This story originally appeared on LX.com
Words speak a powerful truth for Rochester-based street muralist Shawn Dunwoody. Dunwoody, 47, is inspiring the community through a series of powerful murals, the most recent of which, “Enough,” is in downtown Rochester, N.Y., and serves as a tribute to all those fighting for social justice and unity.
“It shouldn’t be look what I am painting, but look what people are saying,” Dunwoody said. Where most artists want their work to be a standalone testament to their personal vision, Dunwoody actually encourages local community members to write their own words alongside his vibrant new piece of street art. Dunwoody hopes his work serves as a reminder to others that their voice matters and can elicit positive change.

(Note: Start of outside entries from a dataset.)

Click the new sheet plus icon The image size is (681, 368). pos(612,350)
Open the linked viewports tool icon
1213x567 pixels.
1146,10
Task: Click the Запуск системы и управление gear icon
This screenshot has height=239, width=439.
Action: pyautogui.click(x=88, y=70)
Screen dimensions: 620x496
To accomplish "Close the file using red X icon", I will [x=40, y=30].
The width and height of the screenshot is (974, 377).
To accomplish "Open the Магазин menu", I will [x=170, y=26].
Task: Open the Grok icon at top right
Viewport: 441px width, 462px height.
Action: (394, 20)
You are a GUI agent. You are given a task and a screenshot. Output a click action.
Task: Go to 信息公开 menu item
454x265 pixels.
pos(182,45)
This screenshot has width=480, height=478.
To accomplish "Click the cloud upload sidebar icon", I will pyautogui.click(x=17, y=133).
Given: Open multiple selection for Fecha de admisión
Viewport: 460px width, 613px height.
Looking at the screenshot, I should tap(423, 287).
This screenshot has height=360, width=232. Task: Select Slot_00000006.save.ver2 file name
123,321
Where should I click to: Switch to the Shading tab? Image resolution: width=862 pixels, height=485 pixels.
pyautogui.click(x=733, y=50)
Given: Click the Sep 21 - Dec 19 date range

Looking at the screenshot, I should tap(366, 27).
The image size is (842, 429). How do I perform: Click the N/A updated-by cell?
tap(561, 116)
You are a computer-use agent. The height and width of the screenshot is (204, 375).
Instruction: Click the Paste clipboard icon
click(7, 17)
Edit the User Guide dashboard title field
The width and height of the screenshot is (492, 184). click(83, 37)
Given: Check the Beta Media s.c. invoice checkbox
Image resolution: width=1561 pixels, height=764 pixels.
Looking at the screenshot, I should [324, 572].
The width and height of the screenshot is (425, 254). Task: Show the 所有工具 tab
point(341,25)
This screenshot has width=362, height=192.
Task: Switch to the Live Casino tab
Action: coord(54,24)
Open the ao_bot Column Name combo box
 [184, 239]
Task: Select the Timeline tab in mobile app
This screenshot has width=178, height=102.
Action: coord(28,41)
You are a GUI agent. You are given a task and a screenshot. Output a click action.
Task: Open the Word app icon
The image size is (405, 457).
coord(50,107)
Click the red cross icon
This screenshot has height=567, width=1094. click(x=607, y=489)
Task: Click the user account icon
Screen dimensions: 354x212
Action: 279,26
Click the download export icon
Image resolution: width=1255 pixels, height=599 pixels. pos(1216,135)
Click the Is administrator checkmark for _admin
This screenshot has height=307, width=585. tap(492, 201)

As a teenager, the artist said he was "a statistic kicked out of school," but relied on his strength and determination to turn his life around and accomplish his dream of becoming an artist. An illustrator by design, Dunwoody began his career in fine arts as a gallery artist. He traveled to numerous colleges and universities across the country to speak to students about his work.
But despite his early success, something didn’t sit right with him. “I was missing the point. I was a black man speaking to an all-white audience,” he said.
“I wanted to become what I was looking for at fifteen,” Dunwoody said. The Upstate New York native left the gallery life behind and turned his talents to creating street art. “I wanted to bring the gallery to the people,” he said.
On Thursday, Dunwoody completed his latest work, painting “Black Lives Matter” on Court Street across from MLK, Jr. Park. The artist was joined by a handful of other community activists to help turn his vision into a reality. Dunwoody hopes this is just the beginning of the creative movement to amplify the voice of the people.
“This is a time of uncertainty and transition into what this country is going to become, and we need creative voices more than ever. We need that uplifting voice of an artist. The country will begin to see the healing power and the connection that the arts can actually do for a community and a society,” said Dunwoody.
Because his creative process is a collaborative effort, Dunwoody looks to draw people together through paintbrushes. The muralist hosts community-wide “Paint Out” events where others can assist him in his artistic efforts and gain a sense of ownership in the piece.
A great admirer of Frederick Douglass, Dunwoody honors the American abolitionist through his mural in Martin Luther King, Jr. Memorial Park. Douglass called Rochester home from 1847 to 1872 and proclaimed “Agitate!” as a powerful message to American society.
Dunwoody also credits his affinity for Martin Luther King, Jr. for his aesthetic accomplishments. The muralist is grateful to his African American ancestors for pushing the needle forward and inspiring those of his generation to speak up for what is right.
“My art is a way for people to exercise their healing and say something,” Dunwoody said.
What is the significance of painting empowering words? Dunwoody has been asked this question since he started painting. “Images change. Words can last longer and often carry more weight than images,” he said.
Dunwoody’s corner store artwork attests to the impact of the written word. The artist admits to purposely selecting building locations across from bus stops to paint his murals. His intention is that community members will be positively affected by these creative messages while sitting and waiting for public transportation.
“Spread the word,” said Dunwoody, who once overheard a young boy asking his mother to read one of his murals aloud. “Believe in Yourself,” it read. He hoped the child would do just that.